# Hello from Wisconsin!



## tjans (Sep 12, 2018)

Hey folks, been eyeing up a BGE for a while now, and after talking with my grilling enthusiast father, based on my lifestyle and family obligations, we settled on the RecTec 700.  I burned it in last night and I'm looking forward to making some delicious stuff for Sunday Packer games to go along with my Homebrew hobby.

I'm considering the sear kit and the downdraft from Don Godke.  Anyone have these accessories? Recommended?

Go Packers, Go Brewers!


----------



## mng024 (Sep 12, 2018)

Hello from WI as well! 
Skol Vikes ;)


----------



## tjans (Sep 12, 2018)

We'll see you on Sunday :) I'll be at the game.  That said, I'm perfectly civil to all sports fans.  Except for maybe Cardinals fans :)

Gonna be a good match this weekend...


----------



## TomKnollRFV (Sep 12, 2018)

Hey hey, welcome Aboard. I'm up in Neenah. Good to see more of us Wisconsinites getting together. I'm actually wanting to see enough of us around to start a SMF meet up!


----------



## tjans (Sep 12, 2018)

Neenah! I grew up in Kimberly.  Neenah Rockets were in our conference ;)  I'd def. be down for a meetup.  Looking to share some homebrew!


----------



## William89 (Sep 12, 2018)

Normally I would say hello and welcome.... But as a life long bears fan I'm still a little sore over last Sunday nights game!!! Happy smoking hope ya enjoy the rectec!


----------



## kruizer (Sep 12, 2018)

Welcome to SMF from Minnesota.


----------



## TomKnollRFV (Sep 12, 2018)

tjans said:


> Neenah! I grew up in Kimberly.  Neenah Rockets were in our conference ;)  I'd def. be down for a meetup.  Looking to share some homebrew!
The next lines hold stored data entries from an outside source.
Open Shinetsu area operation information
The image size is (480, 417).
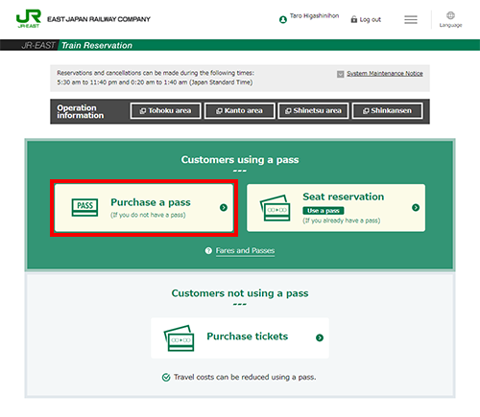click(x=313, y=110)
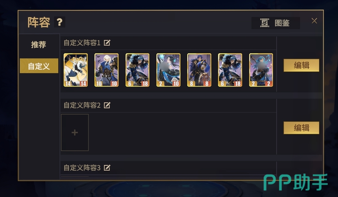The height and width of the screenshot is (197, 338).
Task: Select the white-haired 10/10 card
Action: (x=106, y=70)
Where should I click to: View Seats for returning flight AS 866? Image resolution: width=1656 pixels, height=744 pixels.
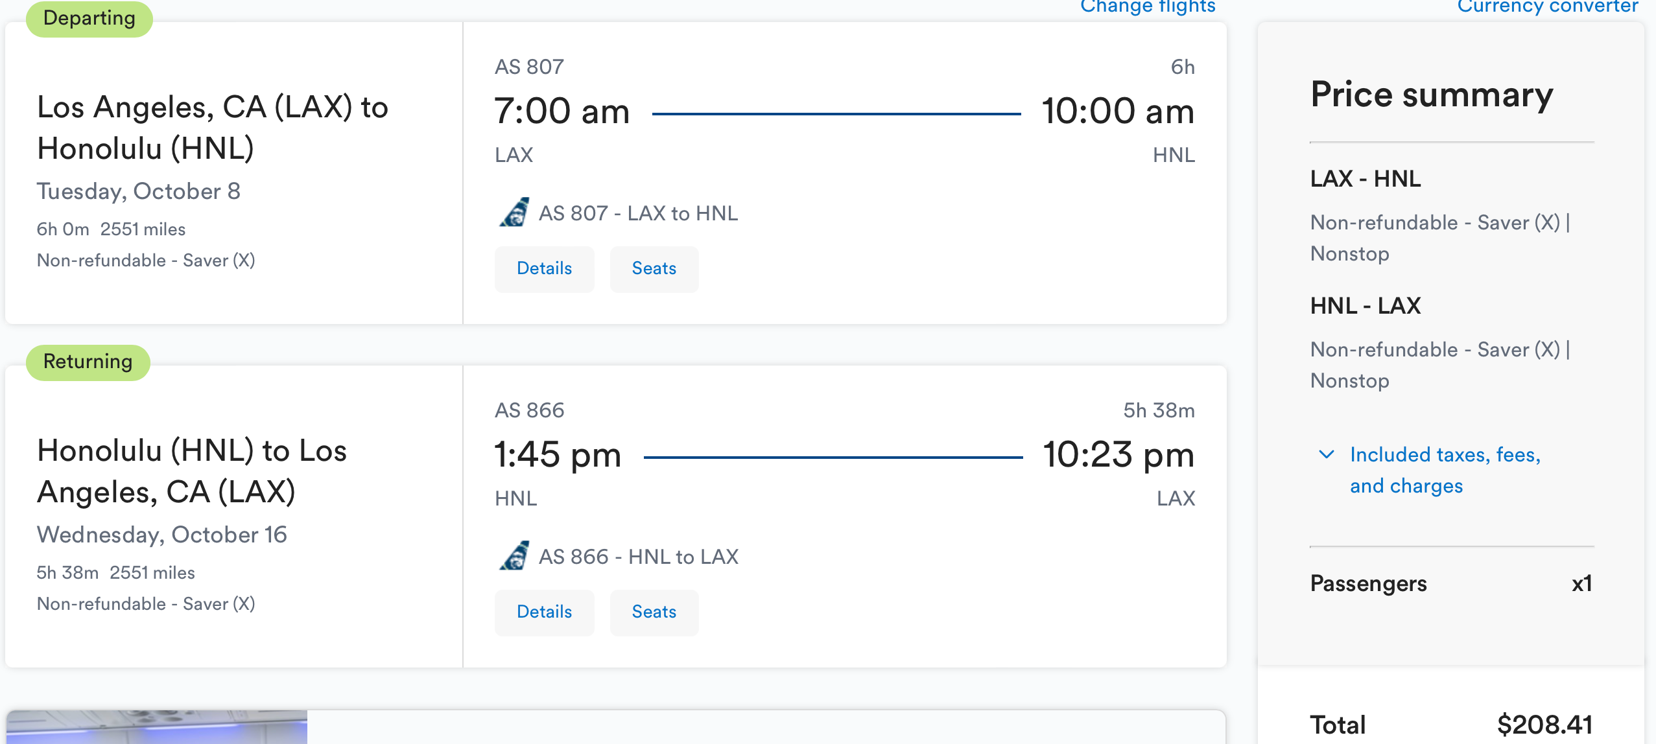pyautogui.click(x=654, y=612)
Ha! Well, we oughta figure some thing out in these cooler months. I've poked around the WI members a bit, the biggest problem is we all seemingly live in town. I don't want to explain to the fire department 'No Sir. There isn't a house fire, it's a bunch of crazy guys with smokers' LOL.


----------



## RiversideSm0ker (Sep 12, 2018)

Welcome to the forum. I am sure that you find all kinds of great info and ideas here. I know that I have. Since you are only pushing the NFC agenda I can be civil. I'm a long suffering Chargers fan.

George


----------



## tjans (Sep 12, 2018)

William89 said:


> Normally I would say hello and welcome.... But as a life long bears fan I'm still a little sore over last Sunday nights game!!! Happy smoking hope ya enjoy the rectec!



Man, that was some game.  Sorry about that, Rodgers is just a bad man.



RiversideSm0ker said:


> Welcome to the forum. I am sure that you find all kinds of great info and ideas here. I know that I have. Since you are only pushing the NFC agenda I can be civil. I'm a long suffering Chargers fan.George



If I can be civil to a Bear fan, I can be civil to anyone :) I've been on the other side (See Seattle/Green Bay game) and I don't prefer to eat too much crow.

Plus, I mean, I do root for the Browns (several WI players on the team, one goes to my church), and the Dolphins (life-long Marino fan) but I certainly feel bad for Chargers fans.  I mean, you guys got hosed.  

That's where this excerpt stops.